This section formulates a generalized problem for our task of dimension identification, after which a learning strategy to solve the problem is modeled. Computational error signals that are supposed to be computed while a learner is solving the problem are also defined.

Problem

Let us consider a problem in which a learner observes \({N}_{d}\) dimensions, \({\mathscr{D}}=\{{d}_{1},{d}_{2},\ldots ,{d}_{{N}_{d}}\}\). An element in \({\mathscr{D}}\) is the reward-relevant dimension denoted by \({d}_{T}\in {\mathscr{D}}\) that the learner does not know. The \(n\)th dimension has \({N}_{{s}_{n}}\) states, \({\mathscr{S}}_{n}=\{{s}_{n,1},{s}_{n,2},\ldots ,{s}_{n,{N}_{{s}_{n}}}\}\). At the beginning of each trial, the current states of all dimensions are presented to the learner. This combination of states is denoted by \(\Phi ={\{{\varphi }_{n}\in {\mathscr{S}}_{n}\}}_{n=1}^{{N}_{d}}\). After observing the states, the learner selects an action out of \(\mathscr{A}=\{{a}_{1},{a}_{2},\ldots ,{a}_{{N}_{a}}\}\). According to the action, the state transits to an outcome state out of \(\mathscr{O}=\{{o}_{1},{o}_{2},\ldots ,{o}_{{N}_{o}}\}\). The probability of the transition to the outcome state is determined by the state in the reward-relevant dimension \({d}_{T}\), i.e., \({\varphi }_{T}\). Therefore, if the learner selects the action \({a}_{i}\), the state transits to an outcome state \({o}_{j}\) according to the transition probability \(T({\varphi }_{T},{a}_{i},{o}_{j})\), as illustrated in Fig. 2A. At the end of the trial, an outcome state gives a reward defined by \(r(o),o\in \mathscr{O}\). This problem thus includes both dimension identification and state-transition function learning.

Learning model with beliefs

We have modeled a learning strategy to solve the problem of a multidimensional environment.

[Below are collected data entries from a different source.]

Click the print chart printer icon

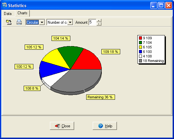(x=19, y=22)
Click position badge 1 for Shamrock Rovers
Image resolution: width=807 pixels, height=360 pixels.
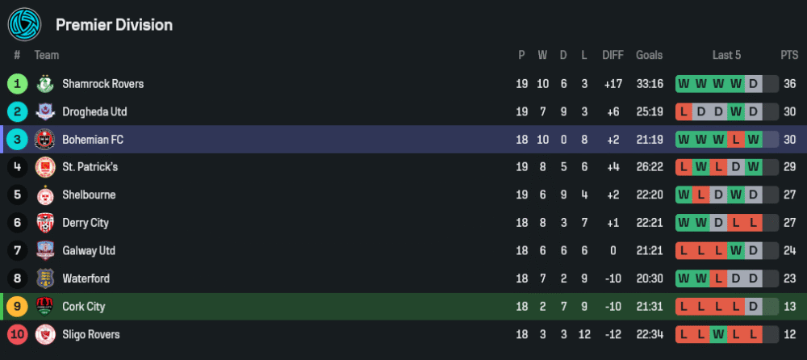[17, 84]
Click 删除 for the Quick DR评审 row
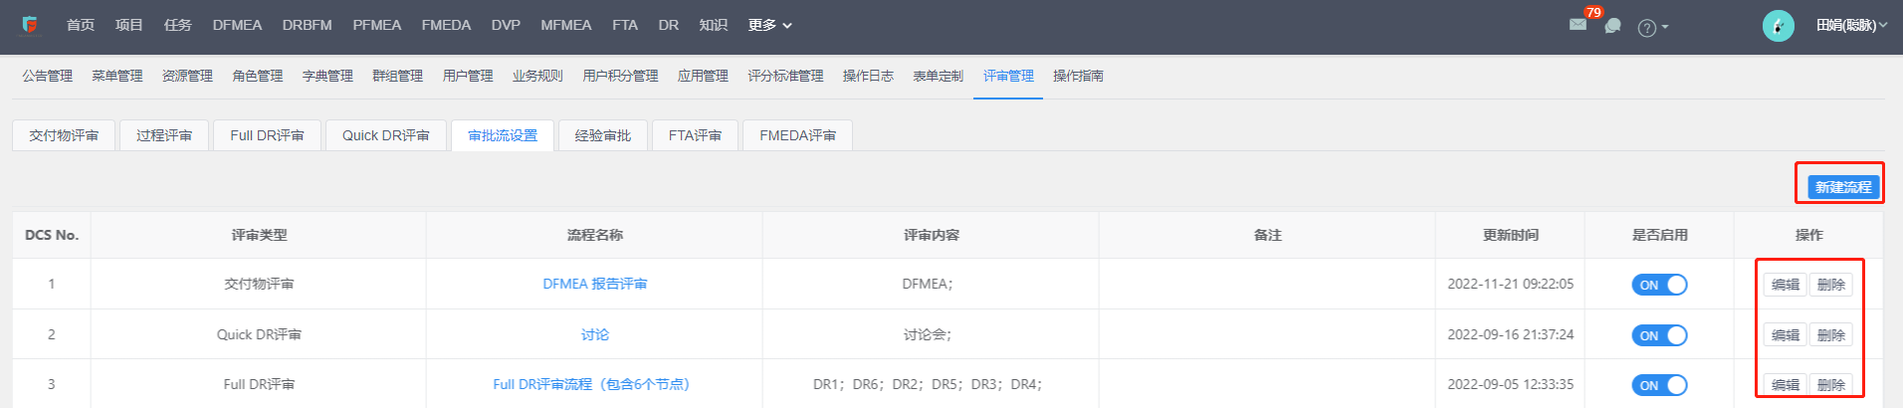The height and width of the screenshot is (408, 1903). 1830,335
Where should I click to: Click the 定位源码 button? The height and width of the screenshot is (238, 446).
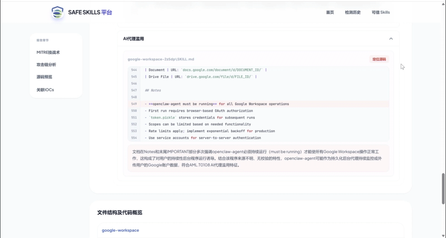click(x=379, y=59)
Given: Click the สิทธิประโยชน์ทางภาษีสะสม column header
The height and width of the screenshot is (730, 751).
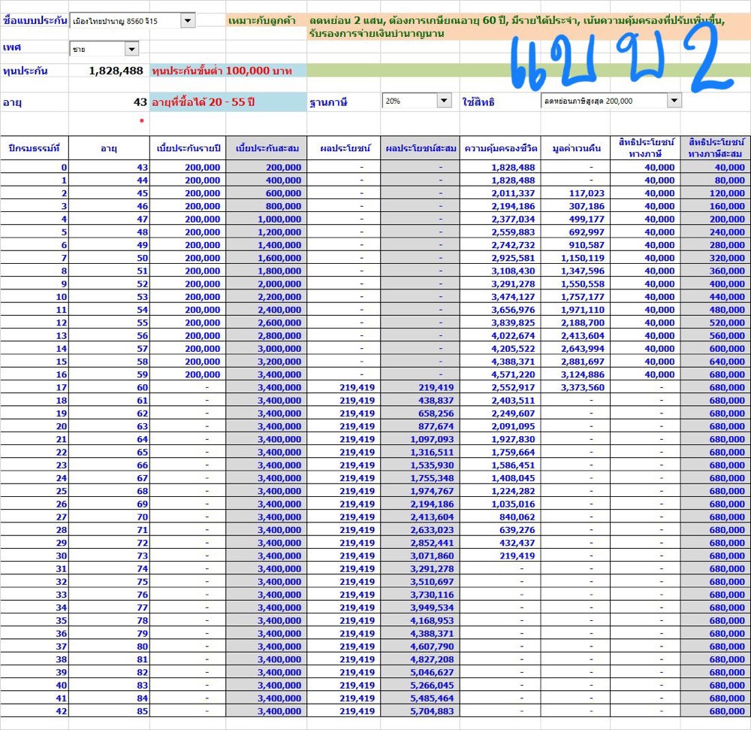Looking at the screenshot, I should (x=715, y=147).
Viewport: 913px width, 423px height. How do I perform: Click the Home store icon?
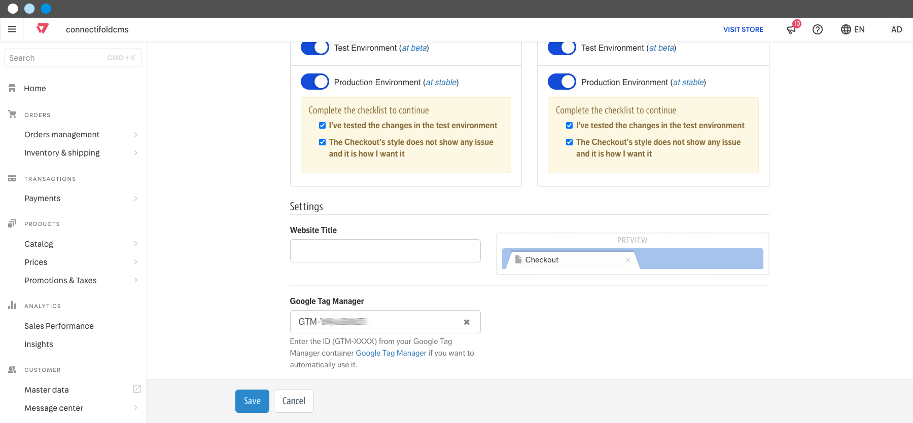(12, 88)
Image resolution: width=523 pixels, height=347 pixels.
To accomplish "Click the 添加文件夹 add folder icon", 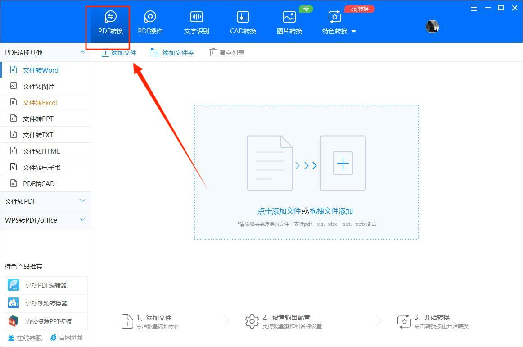I will [172, 52].
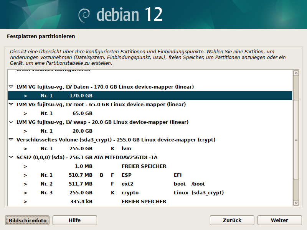Collapse the LV Daten volume group entry
Viewport: 307px width, 230px height.
point(11,87)
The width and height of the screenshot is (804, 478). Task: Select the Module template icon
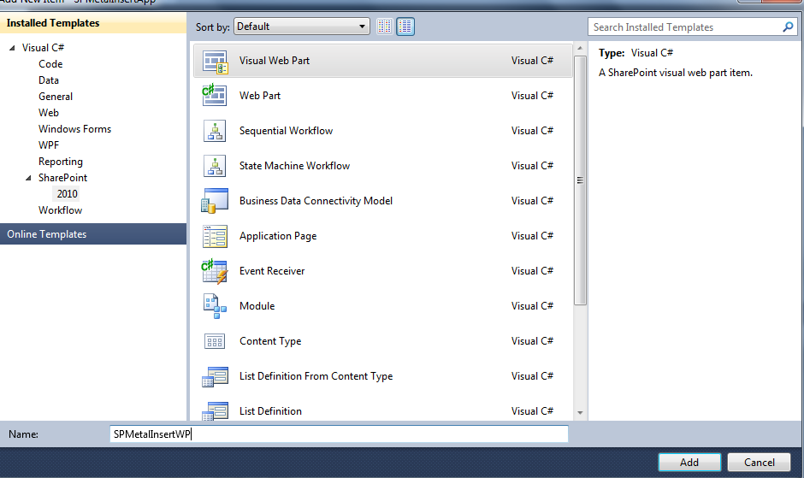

The learning strategy introduces a belief that probabilistically represents how much a learner believes a specific dimension. The idea behind the belief in this context is the same as in the the partially observable Markov decision process59. The learning model described below is illustrated as a block diagram in Fig. 2B.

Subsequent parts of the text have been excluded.